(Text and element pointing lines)
------------------------------------
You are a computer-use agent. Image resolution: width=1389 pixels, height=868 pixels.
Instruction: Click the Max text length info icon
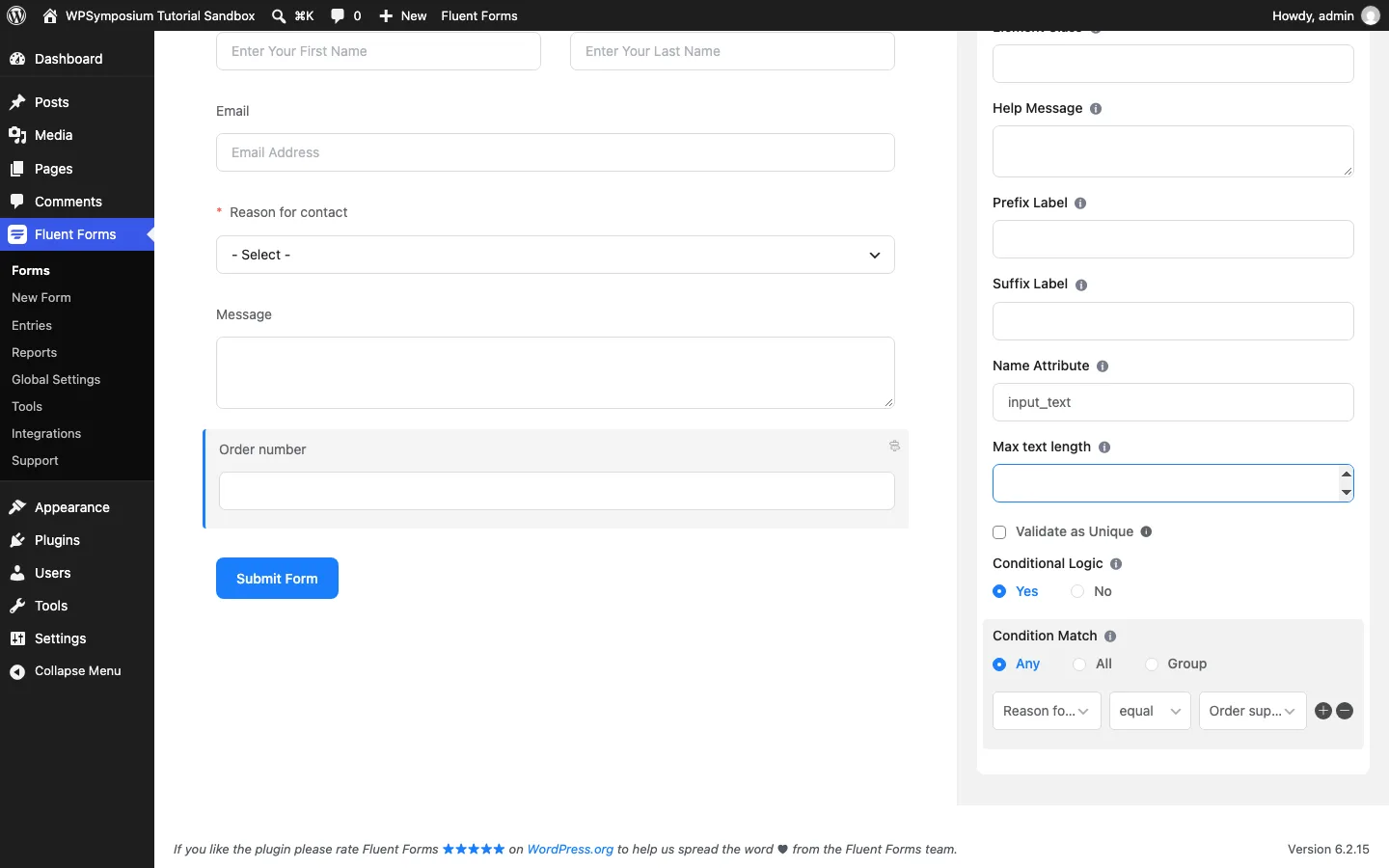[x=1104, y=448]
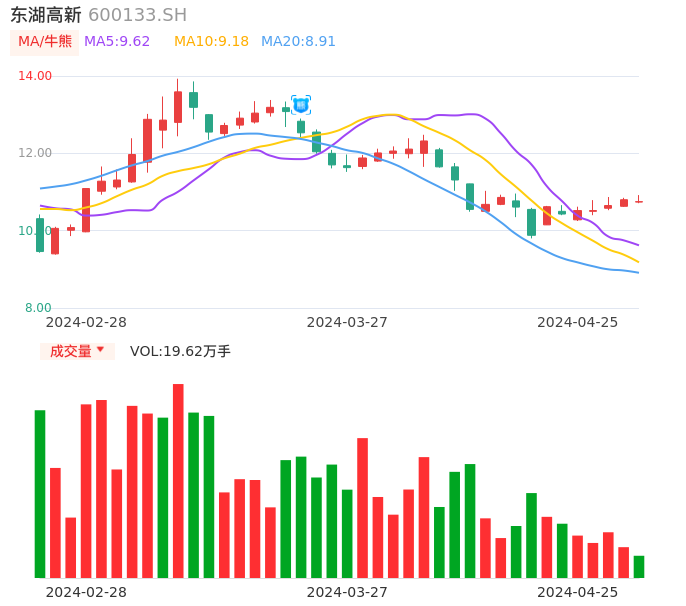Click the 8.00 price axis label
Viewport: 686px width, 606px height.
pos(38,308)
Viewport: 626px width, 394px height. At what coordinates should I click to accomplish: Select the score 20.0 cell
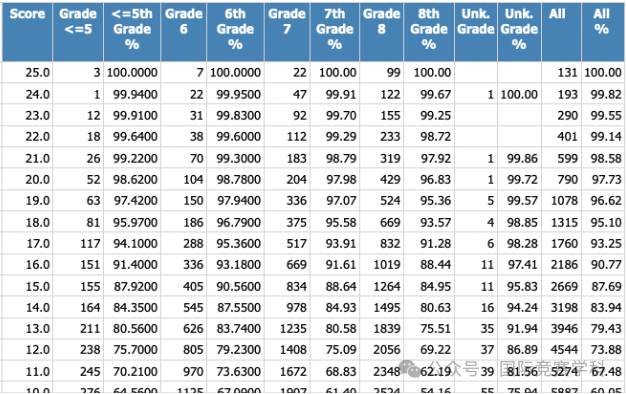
------------------------------------
■ TASK DETAILS ■
Rewrite the lines above, swapping "Instruction" for "Task" and changing nothing else. Omit the pictures from your answer.

■ FINISHED TASK ■
You are a computer-use agent. Image resolution: width=1389 pixels, height=868 pixels.
Task: Click the Max text length info icon
[x=1104, y=448]
Click the 8.00 price axis label
Viewport: 686px width, 606px height.
pos(38,308)
Viewport: 626px width, 394px height. At what coordinates should I click to accomplish: Select the score 20.0 cell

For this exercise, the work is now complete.